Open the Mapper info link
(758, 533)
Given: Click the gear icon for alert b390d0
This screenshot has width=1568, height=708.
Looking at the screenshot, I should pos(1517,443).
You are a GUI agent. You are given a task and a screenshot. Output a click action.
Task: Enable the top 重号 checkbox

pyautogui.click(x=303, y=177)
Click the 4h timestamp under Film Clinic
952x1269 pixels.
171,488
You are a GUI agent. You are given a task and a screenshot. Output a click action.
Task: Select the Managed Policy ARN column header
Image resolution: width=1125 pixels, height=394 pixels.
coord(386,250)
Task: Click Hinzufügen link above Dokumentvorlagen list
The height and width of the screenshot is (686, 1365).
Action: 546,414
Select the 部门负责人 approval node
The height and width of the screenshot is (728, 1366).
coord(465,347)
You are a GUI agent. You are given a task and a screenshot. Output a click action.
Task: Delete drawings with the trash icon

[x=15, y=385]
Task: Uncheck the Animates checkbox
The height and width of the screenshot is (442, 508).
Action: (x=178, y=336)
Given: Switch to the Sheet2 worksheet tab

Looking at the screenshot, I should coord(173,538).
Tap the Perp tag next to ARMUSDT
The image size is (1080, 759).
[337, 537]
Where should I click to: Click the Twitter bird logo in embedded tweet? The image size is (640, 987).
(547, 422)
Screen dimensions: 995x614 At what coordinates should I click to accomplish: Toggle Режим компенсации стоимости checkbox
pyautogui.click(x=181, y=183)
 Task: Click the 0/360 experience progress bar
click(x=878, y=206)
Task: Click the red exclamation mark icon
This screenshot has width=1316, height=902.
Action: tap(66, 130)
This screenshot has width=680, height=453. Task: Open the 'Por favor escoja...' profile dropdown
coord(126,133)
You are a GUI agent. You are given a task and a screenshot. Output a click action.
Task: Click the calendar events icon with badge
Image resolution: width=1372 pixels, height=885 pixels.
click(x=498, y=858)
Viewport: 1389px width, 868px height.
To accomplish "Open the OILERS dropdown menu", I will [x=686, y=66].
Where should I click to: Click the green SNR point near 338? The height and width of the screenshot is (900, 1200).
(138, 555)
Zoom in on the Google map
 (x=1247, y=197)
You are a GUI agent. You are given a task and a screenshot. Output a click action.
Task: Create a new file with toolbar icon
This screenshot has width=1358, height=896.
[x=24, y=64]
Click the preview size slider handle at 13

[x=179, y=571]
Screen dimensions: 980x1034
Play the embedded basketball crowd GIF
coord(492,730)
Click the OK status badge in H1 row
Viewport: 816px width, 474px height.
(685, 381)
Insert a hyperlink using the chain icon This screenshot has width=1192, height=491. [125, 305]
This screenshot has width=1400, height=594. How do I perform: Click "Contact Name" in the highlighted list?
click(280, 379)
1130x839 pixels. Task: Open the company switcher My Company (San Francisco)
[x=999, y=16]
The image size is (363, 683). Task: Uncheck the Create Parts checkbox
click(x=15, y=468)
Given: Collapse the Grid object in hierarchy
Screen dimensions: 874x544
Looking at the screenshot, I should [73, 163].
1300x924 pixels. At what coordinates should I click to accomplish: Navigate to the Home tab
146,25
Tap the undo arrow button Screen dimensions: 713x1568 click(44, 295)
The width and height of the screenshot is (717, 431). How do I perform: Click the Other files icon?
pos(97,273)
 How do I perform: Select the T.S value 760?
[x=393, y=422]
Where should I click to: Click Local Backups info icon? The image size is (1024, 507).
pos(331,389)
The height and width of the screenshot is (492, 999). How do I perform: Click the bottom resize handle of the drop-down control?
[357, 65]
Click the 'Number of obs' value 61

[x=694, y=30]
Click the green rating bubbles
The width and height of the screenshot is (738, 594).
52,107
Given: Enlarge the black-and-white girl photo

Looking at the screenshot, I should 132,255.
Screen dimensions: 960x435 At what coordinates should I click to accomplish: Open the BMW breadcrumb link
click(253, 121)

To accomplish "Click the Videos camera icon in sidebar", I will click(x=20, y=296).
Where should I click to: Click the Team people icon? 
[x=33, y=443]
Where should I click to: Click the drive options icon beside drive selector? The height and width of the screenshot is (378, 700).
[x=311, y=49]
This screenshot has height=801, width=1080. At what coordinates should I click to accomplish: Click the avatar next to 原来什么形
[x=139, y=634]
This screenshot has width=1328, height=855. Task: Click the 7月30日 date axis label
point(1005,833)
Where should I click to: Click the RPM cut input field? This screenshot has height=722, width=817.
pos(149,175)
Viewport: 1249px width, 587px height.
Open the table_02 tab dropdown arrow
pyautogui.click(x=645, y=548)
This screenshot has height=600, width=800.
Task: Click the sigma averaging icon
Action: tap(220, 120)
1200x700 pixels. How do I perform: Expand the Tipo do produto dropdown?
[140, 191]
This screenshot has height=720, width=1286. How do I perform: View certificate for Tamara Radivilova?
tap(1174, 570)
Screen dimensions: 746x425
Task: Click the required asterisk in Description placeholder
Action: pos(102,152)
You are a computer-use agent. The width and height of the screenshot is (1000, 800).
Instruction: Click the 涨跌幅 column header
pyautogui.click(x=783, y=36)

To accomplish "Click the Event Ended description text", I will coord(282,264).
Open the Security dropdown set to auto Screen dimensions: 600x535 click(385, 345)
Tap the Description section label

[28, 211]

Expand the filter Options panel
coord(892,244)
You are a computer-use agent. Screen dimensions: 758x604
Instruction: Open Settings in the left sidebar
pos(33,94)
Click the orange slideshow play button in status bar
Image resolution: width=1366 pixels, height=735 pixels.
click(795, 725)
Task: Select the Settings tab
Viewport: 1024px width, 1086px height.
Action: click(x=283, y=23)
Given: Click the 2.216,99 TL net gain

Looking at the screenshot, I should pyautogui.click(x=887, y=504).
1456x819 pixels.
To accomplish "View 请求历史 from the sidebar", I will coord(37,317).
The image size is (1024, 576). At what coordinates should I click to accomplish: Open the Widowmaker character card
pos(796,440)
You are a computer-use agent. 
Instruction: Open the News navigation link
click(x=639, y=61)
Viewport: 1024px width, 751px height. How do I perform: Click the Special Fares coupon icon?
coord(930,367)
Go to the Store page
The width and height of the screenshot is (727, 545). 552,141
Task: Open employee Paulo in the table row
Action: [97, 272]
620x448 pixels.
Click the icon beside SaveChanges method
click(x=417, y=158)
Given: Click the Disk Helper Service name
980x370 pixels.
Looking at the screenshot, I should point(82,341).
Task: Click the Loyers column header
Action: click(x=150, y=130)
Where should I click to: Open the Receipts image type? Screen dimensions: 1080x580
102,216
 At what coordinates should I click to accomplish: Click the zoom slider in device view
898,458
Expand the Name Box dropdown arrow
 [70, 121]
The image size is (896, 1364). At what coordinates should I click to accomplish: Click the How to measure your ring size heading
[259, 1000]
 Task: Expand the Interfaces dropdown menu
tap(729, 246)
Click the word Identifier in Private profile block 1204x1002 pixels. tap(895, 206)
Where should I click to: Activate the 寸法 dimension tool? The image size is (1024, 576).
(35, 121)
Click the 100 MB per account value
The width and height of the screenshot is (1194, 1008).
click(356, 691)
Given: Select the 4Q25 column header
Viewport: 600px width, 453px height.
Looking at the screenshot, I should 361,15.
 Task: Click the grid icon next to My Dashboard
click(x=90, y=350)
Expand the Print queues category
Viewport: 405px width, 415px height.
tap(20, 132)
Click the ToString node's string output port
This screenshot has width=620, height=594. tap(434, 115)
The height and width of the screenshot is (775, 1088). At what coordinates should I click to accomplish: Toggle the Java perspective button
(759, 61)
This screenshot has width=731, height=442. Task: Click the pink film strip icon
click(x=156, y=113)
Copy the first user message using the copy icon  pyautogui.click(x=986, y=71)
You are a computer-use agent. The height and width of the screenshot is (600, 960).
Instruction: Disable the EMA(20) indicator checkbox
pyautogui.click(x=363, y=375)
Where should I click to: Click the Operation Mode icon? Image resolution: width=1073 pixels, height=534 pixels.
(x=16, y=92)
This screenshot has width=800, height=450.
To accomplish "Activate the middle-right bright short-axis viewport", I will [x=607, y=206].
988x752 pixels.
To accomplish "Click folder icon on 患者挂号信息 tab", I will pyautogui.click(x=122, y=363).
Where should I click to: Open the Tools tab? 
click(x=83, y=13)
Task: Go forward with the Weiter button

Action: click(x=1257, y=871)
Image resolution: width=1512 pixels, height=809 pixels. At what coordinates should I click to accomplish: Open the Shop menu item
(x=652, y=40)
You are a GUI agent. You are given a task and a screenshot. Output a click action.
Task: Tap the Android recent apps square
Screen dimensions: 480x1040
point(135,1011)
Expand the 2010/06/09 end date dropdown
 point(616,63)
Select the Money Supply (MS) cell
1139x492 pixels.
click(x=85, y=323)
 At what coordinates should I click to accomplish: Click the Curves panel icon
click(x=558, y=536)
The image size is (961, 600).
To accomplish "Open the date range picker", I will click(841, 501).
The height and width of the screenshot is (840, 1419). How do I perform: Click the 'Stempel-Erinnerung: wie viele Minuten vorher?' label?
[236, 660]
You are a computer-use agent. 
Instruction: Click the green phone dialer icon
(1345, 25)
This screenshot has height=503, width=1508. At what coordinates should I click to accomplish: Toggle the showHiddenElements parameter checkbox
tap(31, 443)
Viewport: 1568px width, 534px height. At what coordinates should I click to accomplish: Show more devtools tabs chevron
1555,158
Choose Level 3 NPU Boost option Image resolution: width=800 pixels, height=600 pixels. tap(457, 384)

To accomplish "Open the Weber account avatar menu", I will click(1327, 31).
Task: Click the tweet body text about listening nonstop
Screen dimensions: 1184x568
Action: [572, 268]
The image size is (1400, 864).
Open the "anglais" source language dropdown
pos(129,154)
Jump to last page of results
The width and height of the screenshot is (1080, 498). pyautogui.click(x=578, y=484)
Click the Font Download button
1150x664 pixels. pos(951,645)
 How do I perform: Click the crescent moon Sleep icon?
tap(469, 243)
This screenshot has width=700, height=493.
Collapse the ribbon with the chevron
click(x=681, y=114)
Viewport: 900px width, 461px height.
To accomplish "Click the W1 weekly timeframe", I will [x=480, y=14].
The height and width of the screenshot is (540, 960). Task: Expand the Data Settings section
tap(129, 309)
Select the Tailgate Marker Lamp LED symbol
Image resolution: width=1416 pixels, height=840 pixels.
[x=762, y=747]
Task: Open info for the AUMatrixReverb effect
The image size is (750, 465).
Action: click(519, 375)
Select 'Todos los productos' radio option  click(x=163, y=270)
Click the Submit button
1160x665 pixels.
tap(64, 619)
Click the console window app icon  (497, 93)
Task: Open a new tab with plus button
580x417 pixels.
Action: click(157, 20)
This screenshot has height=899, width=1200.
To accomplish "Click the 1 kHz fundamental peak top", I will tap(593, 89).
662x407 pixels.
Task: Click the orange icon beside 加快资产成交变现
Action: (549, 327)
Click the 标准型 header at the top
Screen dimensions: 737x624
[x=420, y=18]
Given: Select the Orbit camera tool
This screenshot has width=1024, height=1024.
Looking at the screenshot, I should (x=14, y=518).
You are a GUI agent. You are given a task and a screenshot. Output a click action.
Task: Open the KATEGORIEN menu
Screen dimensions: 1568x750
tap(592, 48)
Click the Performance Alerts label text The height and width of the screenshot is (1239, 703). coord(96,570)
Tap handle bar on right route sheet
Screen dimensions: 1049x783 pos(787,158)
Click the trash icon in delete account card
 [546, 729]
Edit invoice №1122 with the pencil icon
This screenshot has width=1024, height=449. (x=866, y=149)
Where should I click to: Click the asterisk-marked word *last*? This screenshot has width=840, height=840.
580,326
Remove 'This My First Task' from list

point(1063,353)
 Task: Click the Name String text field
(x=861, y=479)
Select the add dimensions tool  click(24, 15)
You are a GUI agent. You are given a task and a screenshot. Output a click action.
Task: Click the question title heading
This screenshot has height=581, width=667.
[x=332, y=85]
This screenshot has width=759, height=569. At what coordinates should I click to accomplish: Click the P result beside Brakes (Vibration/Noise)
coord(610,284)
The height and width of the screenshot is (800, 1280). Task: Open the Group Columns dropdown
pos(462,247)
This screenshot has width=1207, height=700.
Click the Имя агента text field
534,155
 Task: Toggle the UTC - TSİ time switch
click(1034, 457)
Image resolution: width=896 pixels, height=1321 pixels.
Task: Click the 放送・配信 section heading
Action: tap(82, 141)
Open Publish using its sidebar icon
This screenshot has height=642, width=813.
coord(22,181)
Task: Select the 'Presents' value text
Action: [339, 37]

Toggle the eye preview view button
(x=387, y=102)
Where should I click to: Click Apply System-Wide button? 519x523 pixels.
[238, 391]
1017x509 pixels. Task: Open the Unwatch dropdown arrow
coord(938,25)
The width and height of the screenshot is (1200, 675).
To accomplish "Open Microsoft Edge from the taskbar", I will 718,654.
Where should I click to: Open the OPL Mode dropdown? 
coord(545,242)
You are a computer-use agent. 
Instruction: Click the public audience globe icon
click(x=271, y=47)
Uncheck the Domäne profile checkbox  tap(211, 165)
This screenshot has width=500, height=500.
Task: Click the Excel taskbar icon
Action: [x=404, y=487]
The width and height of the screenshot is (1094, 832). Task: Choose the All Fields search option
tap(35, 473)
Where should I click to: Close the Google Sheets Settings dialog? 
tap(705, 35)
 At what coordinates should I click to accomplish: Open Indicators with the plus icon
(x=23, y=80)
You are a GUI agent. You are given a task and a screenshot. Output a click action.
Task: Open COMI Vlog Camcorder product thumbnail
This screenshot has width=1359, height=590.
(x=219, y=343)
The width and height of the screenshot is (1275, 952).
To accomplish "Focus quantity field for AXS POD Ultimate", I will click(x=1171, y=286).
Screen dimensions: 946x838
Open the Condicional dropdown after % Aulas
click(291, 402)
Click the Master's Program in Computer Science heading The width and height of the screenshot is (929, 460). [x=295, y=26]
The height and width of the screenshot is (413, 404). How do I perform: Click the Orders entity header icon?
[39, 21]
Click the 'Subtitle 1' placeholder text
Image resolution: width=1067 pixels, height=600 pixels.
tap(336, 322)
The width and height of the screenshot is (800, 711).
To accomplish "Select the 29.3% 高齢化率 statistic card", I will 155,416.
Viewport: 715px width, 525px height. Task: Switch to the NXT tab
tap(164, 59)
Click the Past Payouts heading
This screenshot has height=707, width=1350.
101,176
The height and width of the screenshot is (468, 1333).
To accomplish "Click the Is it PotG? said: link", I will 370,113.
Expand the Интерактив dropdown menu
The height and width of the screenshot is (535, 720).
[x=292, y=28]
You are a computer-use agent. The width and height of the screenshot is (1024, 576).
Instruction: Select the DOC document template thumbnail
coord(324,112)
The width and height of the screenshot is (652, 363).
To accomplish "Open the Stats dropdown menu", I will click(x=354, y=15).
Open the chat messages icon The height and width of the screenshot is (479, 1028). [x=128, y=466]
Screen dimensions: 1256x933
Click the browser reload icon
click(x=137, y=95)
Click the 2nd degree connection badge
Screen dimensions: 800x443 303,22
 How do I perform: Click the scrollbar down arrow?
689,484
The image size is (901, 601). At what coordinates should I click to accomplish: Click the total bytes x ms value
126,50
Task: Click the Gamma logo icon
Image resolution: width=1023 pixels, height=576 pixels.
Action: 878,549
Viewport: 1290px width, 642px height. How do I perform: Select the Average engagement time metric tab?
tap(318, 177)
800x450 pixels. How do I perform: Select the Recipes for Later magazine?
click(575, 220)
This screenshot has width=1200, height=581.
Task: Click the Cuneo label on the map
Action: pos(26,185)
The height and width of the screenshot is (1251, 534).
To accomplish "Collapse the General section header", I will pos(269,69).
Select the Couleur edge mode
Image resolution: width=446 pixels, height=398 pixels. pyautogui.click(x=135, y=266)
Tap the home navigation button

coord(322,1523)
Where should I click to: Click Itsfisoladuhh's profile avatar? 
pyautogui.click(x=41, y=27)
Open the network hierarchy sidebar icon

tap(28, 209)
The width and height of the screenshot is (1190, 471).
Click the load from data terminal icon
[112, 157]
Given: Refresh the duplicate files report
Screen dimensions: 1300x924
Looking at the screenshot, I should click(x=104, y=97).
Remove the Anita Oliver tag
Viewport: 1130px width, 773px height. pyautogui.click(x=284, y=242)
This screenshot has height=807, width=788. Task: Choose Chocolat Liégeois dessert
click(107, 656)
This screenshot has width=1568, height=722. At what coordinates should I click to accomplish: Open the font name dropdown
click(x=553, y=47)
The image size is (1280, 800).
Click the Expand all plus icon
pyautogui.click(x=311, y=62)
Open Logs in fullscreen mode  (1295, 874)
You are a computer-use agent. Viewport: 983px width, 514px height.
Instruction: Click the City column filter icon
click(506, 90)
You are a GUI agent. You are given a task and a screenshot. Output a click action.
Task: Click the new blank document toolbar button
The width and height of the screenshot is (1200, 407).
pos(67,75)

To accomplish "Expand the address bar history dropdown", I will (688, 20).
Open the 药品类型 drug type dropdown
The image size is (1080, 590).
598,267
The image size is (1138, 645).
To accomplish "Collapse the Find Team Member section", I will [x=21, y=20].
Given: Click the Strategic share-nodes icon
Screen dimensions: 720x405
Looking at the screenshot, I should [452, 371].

■ **What you have to do**
Every line of the entries above that holds "toolbar" should be copied out.

■ **Completed task**
Task: Create a new file with toolbar icon
Task: Click the new blank document toolbar button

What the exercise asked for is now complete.